» **YOUR ASSIGNMENT**: Each line below that holds the word "pixels" counts once. Say how many such lines there are, and no more.

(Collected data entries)
# # #

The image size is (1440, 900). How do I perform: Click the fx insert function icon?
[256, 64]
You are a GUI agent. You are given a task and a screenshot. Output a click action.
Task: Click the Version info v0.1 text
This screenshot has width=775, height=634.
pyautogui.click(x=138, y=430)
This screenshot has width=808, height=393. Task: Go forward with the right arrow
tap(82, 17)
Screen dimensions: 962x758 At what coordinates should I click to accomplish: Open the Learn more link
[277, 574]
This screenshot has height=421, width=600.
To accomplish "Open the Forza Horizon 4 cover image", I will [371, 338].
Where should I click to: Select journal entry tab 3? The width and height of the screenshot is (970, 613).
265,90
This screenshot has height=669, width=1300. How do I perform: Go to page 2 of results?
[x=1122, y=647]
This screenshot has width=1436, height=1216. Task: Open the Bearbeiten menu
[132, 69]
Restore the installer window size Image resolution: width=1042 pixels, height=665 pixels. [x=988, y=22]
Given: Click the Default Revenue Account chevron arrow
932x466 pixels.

# # #

» **COMPLETED TASK**: 2